You have an array `A[0..n-1]`. You want to sort it in nondecreasing order using only constant extra memory and a small number of swaps.

## Solution

For each index `i`, find the minimum element in `A[i..n-1]`, then swap it with `A[i]`.

```text
selection_sort(A):
  n = length(A)

  for i = 0 to n - 1:
    min_index = i

    for j = i + 1 to n - 1:
      if A[j] < A[min_index]:
        min_index = j

    swap A[i] and A[min_index]
```

## Example

Start with:

```text
[5, 2, 4, 1, 3]
```

The first pass scans the whole array and finds `1`. It swaps `1` into position `0`:

```text
[1, 2, 4, 5, 3]
```

The second pass scans from position `1` and finds `2`, which is already in place:

```text
[1, 2, 4, 5, 3]
```

The third pass scans from position `2` and finds `3`. It swaps `3` into position `2`:

```text
[1, 2, 3, 5, 4]
```

The last meaningful pass swaps `4` into position `3`:

```text
[1, 2, 3, 4, 5]
```

## Invariant

At the start of each outer-loop iteration with index `i`, the prefix `A[0..i-1]` is sorted and contains the `i` smallest elements of the original array.

This invariant is stronger than saying the prefix is sorted. It also says the prefix contains exactly the correct elements. That second part matters because a sorted prefix alone does not guarantee progress toward the final sorted array.

Initially, when `i = 0`, the prefix is empty, so the invariant holds.

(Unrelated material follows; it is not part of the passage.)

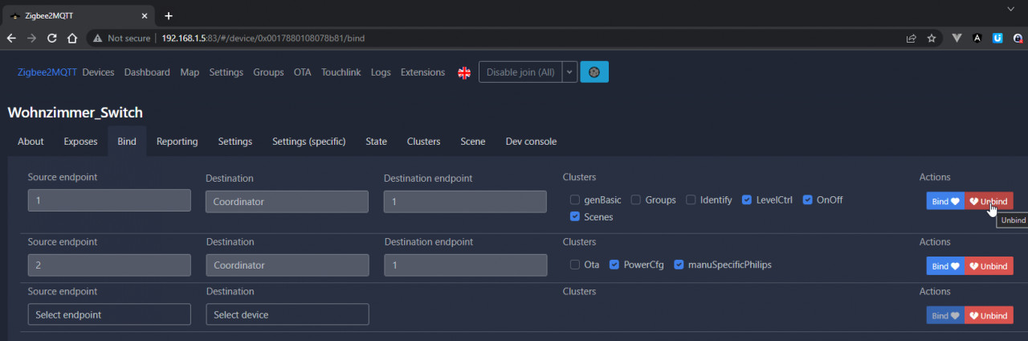Enable the genBasic cluster checkbox

pyautogui.click(x=575, y=200)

During one iteration, the algorithm finds the smallest element in the suffix `A[i..n-1]`. Since the prefix already contains the `i` smallest elements, this suffix minimum must be the next smallest element overall. After swapping it into position `i`, the prefix grows by one and still satisfies the invariant.

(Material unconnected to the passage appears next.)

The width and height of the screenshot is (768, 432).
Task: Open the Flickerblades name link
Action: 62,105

When the loop terminates, the prefix is the whole array. Therefore the whole array is sorted and contains exactly the original elements.

## Correctness

Selection sort preserves the permutation condition because it only swaps elements. A swap changes positions but does not create or remove values.

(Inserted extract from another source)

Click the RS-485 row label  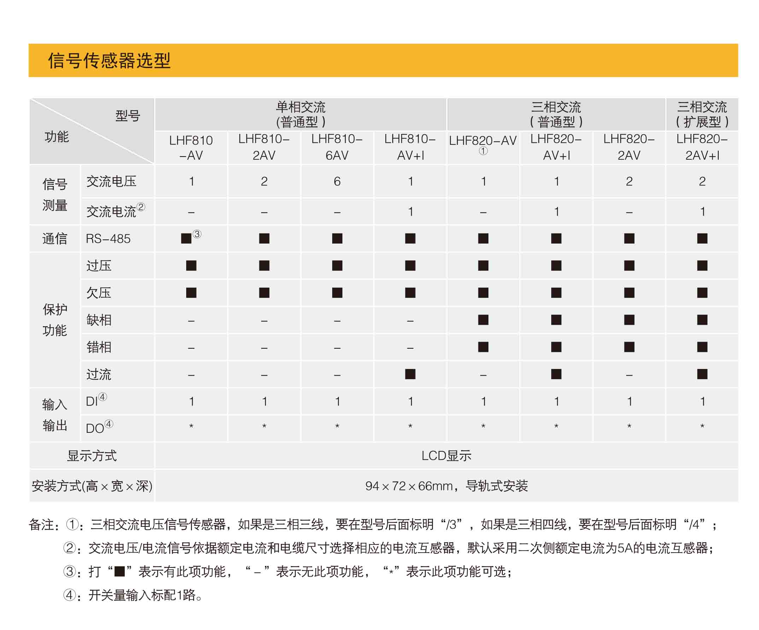pyautogui.click(x=108, y=239)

Selection sort establishes the order condition by repeatedly placing the next smallest remaining element at the boundary between the sorted prefix and the unsorted suffix.

After iteration `i`, every element in `A[0..i]` is less than or equal to every element in `A[i+1..n-1]`. Therefore no later operation needs to modify the prefix. The sorted part is final, not provisional.

## Complexity

Selection sort performs a fixed number of comparisons, regardless of input order.

For an array of length `n`, the number of comparisons is:

```text
(n - 1) + (n - 2) + ... + 1 = n(n - 1) / 2
```

So the time complexity is:

```text
O(n^2)
```

The algorithm uses constant extra memory:

```text
O(1)
```

The number of swaps is at most `n - 1`, which is much smaller than insertion sort in the worst case. This makes selection sort useful in rare situations where writes are expensive, although it remains too slow for large general-purpose sorting.

## Stability

Standard selection sort is not stable.

Consider:

```text
[(2, A), (2, B), (1, C)]
```

The minimum element is `(1, C)`, so the first swap produces:

```text
[(1, C), (2, B), (2, A)]
```

The two records with key `2` have changed relative order. The algorithm sorted by key, but it did not preserve stability.

A stable version can be written by removing the minimum element and shifting the intervening elements one position to the right, rather than swapping. That version preserves order among equal keys, but it increases the number of writes.

## Implementation Notes

Use selection sort only when the input is small, memory must be constant, and minimizing swaps is more important than minimizing comparisons. It is also useful as a teaching algorithm because the invariant is easy to state and verify.

Do not use selection sort for large arrays. Its comparison count remains quadratic even when the input is already sorted. Unlike insertion sort, it does not adapt to nearly sorted data.

## Common Bugs

A common off-by-one error is scanning only to `n - 2`, which misses the last element. Another common bug is swapping inside the inner loop whenever a smaller element appears. That changes the algorithm into a different procedure with more writes and a less clear invariant.

The inner loop should only update `min_index`. The swap belongs after the scan is complete.